Produced by the Directorate for Army Welfare (DAK) in India from 1944 to 1946, Calling Blighty was a series of ten-minute films which featured members of the British Armed Forces stationed in India and Southeast Asia speaking a personal message direct to camera. These films were shown back in the UK to a specially invited audience in a cinema in the area from which those featured came.

== Background ==
Poor welfare and especially length of tour duty, crystallised in the phrase "the Forgotten Army", led the War Office to investigate the significant issue of morale, which culminated in a tour of South East Asia Command (SEAC) by the Earl of Munster and his subsequent report in September 1944, although a Morale Committee had met regularly in the War Office since 1942. Calling Blighty was one of the steps introduced by the War Office to address concerns of low morale within the 14th Army stationed in India and SEAC during the latter stages of the Second World War.

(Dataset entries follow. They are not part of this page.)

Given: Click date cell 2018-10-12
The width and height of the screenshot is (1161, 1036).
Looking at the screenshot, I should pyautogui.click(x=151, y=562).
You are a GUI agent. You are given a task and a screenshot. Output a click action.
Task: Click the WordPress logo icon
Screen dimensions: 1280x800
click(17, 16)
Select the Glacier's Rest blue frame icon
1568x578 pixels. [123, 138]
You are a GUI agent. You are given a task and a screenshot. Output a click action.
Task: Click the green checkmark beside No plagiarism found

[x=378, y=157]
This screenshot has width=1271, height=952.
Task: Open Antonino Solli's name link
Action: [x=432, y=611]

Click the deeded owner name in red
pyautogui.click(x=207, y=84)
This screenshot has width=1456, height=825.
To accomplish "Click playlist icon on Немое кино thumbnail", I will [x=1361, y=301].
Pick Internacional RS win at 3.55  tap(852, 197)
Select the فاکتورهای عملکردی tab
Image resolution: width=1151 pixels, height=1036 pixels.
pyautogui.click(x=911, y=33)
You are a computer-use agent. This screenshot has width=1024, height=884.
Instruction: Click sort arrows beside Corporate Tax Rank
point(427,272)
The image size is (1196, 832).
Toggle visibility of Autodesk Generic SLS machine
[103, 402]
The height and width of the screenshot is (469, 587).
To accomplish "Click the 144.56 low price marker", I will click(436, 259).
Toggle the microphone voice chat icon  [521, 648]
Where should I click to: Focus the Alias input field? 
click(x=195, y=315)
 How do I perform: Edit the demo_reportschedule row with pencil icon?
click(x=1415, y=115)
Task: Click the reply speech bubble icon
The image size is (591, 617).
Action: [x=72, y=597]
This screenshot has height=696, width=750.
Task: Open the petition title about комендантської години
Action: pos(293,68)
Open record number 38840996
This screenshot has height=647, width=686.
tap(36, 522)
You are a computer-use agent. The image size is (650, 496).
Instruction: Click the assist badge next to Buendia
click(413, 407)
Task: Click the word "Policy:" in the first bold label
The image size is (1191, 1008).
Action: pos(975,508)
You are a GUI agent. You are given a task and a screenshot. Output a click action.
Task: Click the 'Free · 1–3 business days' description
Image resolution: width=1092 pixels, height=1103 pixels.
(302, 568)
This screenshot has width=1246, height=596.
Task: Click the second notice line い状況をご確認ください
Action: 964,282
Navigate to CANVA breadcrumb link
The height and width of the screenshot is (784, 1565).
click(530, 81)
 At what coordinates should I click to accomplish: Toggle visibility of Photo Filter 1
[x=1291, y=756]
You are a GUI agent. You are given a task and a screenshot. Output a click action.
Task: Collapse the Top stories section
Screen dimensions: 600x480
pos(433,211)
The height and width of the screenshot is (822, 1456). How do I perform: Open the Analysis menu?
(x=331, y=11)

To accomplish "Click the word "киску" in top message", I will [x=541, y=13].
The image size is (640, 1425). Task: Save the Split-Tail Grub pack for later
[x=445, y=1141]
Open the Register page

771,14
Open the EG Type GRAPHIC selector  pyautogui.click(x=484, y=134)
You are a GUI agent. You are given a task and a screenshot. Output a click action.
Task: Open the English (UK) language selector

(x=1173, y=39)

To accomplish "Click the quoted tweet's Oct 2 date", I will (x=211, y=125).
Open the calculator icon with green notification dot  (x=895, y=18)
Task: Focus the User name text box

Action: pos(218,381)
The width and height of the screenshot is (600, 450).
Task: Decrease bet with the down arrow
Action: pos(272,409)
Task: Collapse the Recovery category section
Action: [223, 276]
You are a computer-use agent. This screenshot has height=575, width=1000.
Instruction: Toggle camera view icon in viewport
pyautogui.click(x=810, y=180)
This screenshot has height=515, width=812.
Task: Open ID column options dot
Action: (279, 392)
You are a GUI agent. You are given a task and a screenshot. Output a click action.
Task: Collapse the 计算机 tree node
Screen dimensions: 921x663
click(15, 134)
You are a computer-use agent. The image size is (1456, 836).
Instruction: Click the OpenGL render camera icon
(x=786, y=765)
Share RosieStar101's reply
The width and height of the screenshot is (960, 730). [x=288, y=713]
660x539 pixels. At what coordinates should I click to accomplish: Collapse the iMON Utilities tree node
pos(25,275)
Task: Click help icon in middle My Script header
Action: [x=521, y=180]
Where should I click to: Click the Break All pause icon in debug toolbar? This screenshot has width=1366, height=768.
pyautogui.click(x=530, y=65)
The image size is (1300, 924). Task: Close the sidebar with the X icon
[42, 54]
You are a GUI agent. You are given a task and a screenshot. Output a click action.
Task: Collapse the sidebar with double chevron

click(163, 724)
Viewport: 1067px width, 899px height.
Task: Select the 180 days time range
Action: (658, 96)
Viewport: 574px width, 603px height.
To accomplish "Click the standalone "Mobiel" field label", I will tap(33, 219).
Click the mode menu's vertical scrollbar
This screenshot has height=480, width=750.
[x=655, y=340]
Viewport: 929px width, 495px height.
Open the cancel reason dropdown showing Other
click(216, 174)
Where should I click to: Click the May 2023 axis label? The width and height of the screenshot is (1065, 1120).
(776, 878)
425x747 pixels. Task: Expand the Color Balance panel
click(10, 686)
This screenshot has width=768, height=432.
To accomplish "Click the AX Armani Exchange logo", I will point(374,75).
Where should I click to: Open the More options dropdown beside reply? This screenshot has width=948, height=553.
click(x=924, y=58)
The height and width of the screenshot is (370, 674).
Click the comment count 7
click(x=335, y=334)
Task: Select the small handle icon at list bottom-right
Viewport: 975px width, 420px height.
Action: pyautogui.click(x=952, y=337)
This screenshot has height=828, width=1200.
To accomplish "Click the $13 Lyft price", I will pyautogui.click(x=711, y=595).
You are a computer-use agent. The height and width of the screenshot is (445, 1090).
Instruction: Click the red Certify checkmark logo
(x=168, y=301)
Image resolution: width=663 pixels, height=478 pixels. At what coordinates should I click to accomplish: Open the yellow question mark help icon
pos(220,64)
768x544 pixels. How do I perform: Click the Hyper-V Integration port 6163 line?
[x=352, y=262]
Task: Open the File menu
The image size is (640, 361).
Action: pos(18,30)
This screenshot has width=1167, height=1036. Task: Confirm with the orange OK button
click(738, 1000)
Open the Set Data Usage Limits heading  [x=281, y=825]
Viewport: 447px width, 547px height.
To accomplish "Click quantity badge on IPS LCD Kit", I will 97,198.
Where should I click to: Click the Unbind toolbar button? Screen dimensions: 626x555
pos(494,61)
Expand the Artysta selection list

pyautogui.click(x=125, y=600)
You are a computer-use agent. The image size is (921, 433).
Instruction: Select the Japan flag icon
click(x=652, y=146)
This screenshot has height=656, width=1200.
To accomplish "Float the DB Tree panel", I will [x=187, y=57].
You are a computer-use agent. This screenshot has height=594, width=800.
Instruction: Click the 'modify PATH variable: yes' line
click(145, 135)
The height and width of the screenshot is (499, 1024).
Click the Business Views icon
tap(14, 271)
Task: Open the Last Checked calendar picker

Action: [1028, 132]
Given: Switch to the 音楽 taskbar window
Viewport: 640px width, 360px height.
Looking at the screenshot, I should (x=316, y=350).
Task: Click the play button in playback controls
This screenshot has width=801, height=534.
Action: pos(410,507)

The series title was probably derived from a Pathé Gazette newsreel issue of early 1944 featuring soldiers based in Italy and the first DAK Calling Blighty was issued in April 1944. The production was based at what was then the Training Film Centre in Bombay, already a film production centre for the making of training films for the Indian Army, (and later to become the Combined Kinematograph Services Film Production and Training Centre – CKS), with studio space rented at the Shree Sound Studios.

Calling Blighty was produced in two different formats: one was studio-based and the other shot on location. In the studio a canteen set was built to provide a realistic and relaxing environment and personnel were brought in to deliver their messages. On location the unit had to find the personnel – and they travelled widely, through India, Burma and Malaya – whom they filmed outside, usually with some significant landmark behind them. The format was similar to the canteen set-up, with each person addressing their loved ones with a short message direct to camera.

The equipment used by both studio and location units was broadly the same; 35mm camera, film and sound equipment. In 1945 the cumbersome separate sound camera was replaced by a sound-on-film camera similar to those used for newsreels. The studio had a permanent complement of staff consisting of Indian as well as British personnel. The location unit usually comprised a director, two cameramen, two sound recordists, two assistants and a welfare officer responsible for making the contacts. At least one of the location units operated as part of the Army Kinematograph Service (AKS) and had been sent out from the UK to assist.

Generally, people from one particular city, town or region were grouped together in order to facilitate screening back in the UK, and while personnel from all three services are featured, they are predominantly from the army. The completed negatives were sent by sea to the UK, a journey of about six weeks. On arrival the negative was sent to Denham Studios near Uxbridge, Middlesex, where a print was made for distribution, although a copy was kept in Bombay as a precaution against the negative being lost.

Each Calling Blighty screening took place at a cinema in the subjects local area and was usually organised by the regional Army Welfare Committee. The names and addresses of those to be invited were sent to the UK along with the films.

These films continued to be produced after the surrender of Japan in August 1945 as many thousands of service personnel were still needed in SEAC; transport and forces were still required for the occupation of Malaya, Java and the return of thousands of prisoners of war, as well as for the occupation of Japan. Production of Calling Blighty finally ceased in April 1946.

It is estimated that only slightly more than 10% of the Calling Blighty films have survived - some 52 issues. It is estimated some 400 issues were produced, the majority of the originals – 47 – are held by the Imperial War Museum Film Archive. An additional five are held by the British Film Institute National Film Archive. Copies of all Manchester issues are held by the North West Film Archive at Manchester Metropolitan University who are running a project to trace all family members. Individual copies relating to Norwich and Southampton are held by the relevant regional film archives.